• [BRIEF]
Copy, from the listing, every line in which the string "will" is present.

• [PROVIDED RECORDS]
>>

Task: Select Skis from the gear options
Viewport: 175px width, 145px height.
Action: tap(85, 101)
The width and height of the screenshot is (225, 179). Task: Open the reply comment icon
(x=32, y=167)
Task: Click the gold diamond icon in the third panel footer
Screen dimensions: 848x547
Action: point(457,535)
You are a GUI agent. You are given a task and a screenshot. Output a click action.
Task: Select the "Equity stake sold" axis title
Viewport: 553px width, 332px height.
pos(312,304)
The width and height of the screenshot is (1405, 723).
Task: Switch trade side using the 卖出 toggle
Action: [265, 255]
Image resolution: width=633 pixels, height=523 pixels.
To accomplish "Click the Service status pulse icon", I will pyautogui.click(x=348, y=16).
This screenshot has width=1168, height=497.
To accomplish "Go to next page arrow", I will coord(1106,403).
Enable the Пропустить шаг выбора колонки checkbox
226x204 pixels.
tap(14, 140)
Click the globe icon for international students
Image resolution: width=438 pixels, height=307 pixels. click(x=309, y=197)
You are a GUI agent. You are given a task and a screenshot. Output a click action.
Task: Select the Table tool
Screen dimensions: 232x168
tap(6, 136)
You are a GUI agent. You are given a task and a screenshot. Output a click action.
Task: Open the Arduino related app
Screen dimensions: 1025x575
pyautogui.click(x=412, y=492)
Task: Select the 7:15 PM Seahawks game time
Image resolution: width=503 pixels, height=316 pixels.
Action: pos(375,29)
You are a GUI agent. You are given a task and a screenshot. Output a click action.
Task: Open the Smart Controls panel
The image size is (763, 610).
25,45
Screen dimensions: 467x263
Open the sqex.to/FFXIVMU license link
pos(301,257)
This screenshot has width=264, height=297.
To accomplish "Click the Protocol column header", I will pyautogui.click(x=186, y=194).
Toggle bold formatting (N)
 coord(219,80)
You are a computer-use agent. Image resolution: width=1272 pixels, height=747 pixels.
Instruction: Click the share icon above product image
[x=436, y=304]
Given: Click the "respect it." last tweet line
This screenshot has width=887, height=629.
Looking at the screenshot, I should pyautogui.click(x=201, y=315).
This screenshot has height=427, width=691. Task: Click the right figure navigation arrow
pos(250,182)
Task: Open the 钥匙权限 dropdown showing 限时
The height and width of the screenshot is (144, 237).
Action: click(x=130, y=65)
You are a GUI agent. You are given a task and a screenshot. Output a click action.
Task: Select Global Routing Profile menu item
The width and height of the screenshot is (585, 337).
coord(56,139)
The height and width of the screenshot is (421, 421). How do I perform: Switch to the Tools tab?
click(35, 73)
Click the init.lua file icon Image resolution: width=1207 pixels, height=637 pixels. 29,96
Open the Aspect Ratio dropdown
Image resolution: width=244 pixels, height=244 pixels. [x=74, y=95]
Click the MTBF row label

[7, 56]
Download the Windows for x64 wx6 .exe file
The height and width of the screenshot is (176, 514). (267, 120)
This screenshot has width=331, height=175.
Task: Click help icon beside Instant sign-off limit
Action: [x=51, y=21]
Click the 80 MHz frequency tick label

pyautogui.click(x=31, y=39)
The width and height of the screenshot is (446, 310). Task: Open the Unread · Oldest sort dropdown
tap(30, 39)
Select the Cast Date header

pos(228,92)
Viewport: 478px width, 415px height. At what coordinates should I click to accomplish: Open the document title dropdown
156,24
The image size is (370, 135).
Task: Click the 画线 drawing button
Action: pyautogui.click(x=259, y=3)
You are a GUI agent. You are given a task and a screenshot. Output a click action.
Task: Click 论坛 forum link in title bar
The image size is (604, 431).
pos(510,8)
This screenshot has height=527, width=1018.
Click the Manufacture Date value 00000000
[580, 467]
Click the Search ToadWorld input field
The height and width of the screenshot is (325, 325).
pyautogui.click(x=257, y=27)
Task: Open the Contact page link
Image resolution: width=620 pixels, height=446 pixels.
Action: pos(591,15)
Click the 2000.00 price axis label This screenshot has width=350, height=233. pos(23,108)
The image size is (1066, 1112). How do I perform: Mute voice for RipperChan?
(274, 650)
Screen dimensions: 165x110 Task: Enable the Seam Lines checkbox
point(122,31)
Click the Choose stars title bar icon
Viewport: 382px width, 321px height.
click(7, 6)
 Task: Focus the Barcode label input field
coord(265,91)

<<

• [WRITTEN REPLY]
To accomplish "Click the Service status pulse icon", I will pyautogui.click(x=348, y=16).
To accomplish "Go to next page arrow", I will coord(1106,403).
To accomplish "Click the Protocol column header", I will pyautogui.click(x=186, y=194).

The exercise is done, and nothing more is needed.